Dave Sexton- Posts : 22
Join date : 2009-04-02
Re: 25 Things I Didn't Want to Know About You
Another interesting thing to look at would be how people acted when they got notified - how many wrote a note themselves and how many ignored it. If even nearly as many people who got tagged filled out the same note there would be an astronomical amount of notes soon after that. From what I've seen, a lot of people have ignored the note and not written their own -- keeping the number at 5 million notes. Also, another networking thing to look at is how many overlaps there were between friends where you got tagged several times from different people?
Marissa Norko- Posts : 18
Join date : 2009-04-05
Re: 25 Things I Didn't Want to Know About You
this also makes me think of the strength of the ties, obviously you will only tag your closest friends an not the random guy you had 10th grade gym with. In my experience, I was tagged multiple times but it wasn't until one of my best friends tagged about 10 of my other closest friends that I decided it might be a fun thing to do (and yes, I also tagged the same 10-ish friends the original poster had tagged), so the network didn't necessarily increase in my case.

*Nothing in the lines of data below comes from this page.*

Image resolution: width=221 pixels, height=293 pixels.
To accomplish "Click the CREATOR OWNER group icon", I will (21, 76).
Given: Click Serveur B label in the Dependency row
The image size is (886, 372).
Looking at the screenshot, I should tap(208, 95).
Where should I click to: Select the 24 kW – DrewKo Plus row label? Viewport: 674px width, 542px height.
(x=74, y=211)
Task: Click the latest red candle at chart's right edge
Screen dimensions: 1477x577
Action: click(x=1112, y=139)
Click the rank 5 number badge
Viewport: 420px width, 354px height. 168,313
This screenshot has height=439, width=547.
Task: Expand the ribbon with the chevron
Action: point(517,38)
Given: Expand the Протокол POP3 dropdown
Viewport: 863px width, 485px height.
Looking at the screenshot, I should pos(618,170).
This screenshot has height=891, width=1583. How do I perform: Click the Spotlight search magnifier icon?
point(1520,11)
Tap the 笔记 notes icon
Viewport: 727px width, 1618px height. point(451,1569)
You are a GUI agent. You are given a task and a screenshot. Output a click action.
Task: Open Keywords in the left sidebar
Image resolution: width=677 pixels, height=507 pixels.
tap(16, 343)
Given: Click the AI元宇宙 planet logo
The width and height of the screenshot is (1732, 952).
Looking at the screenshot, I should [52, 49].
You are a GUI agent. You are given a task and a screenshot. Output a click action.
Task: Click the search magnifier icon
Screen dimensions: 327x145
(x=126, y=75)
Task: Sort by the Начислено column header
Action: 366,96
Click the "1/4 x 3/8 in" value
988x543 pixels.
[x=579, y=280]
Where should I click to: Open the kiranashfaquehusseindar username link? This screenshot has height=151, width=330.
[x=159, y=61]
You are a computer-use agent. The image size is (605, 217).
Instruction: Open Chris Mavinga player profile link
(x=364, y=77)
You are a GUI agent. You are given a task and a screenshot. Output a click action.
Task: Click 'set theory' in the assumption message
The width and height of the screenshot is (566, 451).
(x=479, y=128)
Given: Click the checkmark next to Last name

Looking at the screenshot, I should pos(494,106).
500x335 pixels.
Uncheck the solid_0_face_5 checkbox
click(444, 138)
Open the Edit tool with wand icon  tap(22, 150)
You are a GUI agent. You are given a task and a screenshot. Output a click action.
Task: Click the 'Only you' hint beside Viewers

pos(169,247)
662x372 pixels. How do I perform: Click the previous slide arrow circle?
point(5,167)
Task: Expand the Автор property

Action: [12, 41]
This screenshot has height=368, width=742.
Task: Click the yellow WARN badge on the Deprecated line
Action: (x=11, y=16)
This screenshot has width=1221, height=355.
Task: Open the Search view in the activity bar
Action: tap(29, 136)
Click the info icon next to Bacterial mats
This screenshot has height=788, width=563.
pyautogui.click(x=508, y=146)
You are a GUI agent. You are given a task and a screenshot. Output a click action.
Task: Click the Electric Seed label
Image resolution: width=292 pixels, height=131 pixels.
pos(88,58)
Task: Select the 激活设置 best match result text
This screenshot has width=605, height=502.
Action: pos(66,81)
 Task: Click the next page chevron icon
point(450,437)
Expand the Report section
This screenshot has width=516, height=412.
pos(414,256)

Vanessa Huerta- Posts : 30
Join date : 2009-04-01
Strength of Ties
The strength of ties definitely do come into play here. If we all tag the same 10-ish friends, then the "virus" will take longer to spread because it won't make full use of weak ties; it will use only strong ties. The instructions strategically tell us to pass it on to 25 other people. This will generally exhaust the 10-ish friends that make up our strong ties and force users to scrounge up some weak ties. In this manner, the weak ties can push the virus further and faster through the network.